On 2/10/20 8:25 AM, Stephen Smalley wrote:
On 2/10/20 6:56 AM, Simon McVittie wrote:
On Mon, 03 Feb 2020 at 13:54:45 -0500, Stephen Smalley wrote:
The printable ASCII bit is based on what the dbus maintainer
requested in
previous discussions.
I thought in previous discussions, we had come to the conclusion that
I can't assume it's 7-bit ASCII. (If I *can* assume that for this new
API, that's even better.)
To be clear, when I say ASCII I mean a sequence of bytes != '\0' with
their high bit unset (x & 0x7f == x) and the obvious mapping to/from
Unicode (bytes '\1' to '\x7f' represent codepoints U+0001 to U+007F). Is
that the same thing you mean?
I mean the subset of 7-bit ASCII that satisfies isprint() using the "C"
locale. That is already true for SELinux with the existing interfaces.
I can't necessarily speak for the others.
Looks like Smack labels are similarly restricted, per
Documentation/admin-guide/LSM/Smack.rst. So I guess the only one that
is perhaps unclear is AppArmor, since its labels are typically derived
from pathnames? Can an AppArmor label returned via its getprocattr()

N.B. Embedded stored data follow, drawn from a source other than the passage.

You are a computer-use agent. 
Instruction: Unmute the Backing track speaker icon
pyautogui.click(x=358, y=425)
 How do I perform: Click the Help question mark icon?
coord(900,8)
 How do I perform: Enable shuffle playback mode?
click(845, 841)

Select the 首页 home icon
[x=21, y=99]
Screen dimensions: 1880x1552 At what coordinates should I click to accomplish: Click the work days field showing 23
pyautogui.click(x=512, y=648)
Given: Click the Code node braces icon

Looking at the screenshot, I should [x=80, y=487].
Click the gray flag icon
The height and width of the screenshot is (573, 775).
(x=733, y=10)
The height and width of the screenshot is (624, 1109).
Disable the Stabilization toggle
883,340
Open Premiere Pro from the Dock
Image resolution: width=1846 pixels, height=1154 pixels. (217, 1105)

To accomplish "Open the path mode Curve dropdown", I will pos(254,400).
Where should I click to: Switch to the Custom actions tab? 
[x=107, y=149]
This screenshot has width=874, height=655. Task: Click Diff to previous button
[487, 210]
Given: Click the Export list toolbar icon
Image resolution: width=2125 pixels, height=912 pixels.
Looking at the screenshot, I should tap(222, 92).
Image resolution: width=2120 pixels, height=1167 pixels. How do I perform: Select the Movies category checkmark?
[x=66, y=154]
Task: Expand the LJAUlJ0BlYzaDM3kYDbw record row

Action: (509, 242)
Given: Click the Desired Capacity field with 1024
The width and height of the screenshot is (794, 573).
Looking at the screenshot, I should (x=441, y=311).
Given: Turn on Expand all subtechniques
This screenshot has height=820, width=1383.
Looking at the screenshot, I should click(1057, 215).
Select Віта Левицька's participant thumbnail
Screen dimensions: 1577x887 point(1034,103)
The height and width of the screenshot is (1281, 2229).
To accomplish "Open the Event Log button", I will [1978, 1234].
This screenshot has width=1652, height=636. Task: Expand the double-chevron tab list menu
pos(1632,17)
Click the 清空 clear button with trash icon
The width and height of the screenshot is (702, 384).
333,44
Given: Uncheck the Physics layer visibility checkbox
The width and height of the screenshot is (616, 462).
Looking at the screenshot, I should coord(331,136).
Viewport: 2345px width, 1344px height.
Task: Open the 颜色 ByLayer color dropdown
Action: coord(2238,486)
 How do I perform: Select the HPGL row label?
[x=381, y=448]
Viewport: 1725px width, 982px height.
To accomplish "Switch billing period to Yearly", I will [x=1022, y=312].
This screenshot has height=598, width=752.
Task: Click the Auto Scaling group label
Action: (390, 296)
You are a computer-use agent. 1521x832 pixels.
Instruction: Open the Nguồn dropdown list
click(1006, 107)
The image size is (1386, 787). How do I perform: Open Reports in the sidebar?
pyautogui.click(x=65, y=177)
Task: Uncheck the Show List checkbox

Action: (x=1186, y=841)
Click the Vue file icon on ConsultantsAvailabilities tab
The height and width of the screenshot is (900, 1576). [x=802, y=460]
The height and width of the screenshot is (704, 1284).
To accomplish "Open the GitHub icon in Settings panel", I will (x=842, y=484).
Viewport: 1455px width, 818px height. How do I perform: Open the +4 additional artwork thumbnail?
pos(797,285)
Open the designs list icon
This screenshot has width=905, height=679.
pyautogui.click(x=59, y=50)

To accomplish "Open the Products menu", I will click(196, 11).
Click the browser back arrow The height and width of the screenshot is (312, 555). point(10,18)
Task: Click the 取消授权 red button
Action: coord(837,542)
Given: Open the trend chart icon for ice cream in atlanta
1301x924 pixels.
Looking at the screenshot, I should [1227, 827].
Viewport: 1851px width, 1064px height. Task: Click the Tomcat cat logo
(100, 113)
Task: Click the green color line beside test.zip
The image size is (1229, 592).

hook be any legal pathname?
I thought the conclusion we had come to in previous conversations was
that the LSM context is what GLib calls a "bytestring", the same as
filenames and environment variables - an opaque sequence of bytes !=
'\0',
with no further guarantees, and no specified encoding or mapping to/from
Unicode (most likely some superset of ASCII like UTF-8 or Latin-1,
but nobody knows which one, and they could equally well be some binary
encoding with no Unicode meaning, as long as it avoids '\0').
If I can safely assume that a new kernel <-> user-space API is
constrained
to UTF-8 or a UTF-8 subset like ASCII, then I can provide more friendly
APIs for user-space features built over it. If that isn't possible, the
next best thing is a "bytestring" like filenames, environment variables,
and most kernel <-> user-space strings in general.
smcv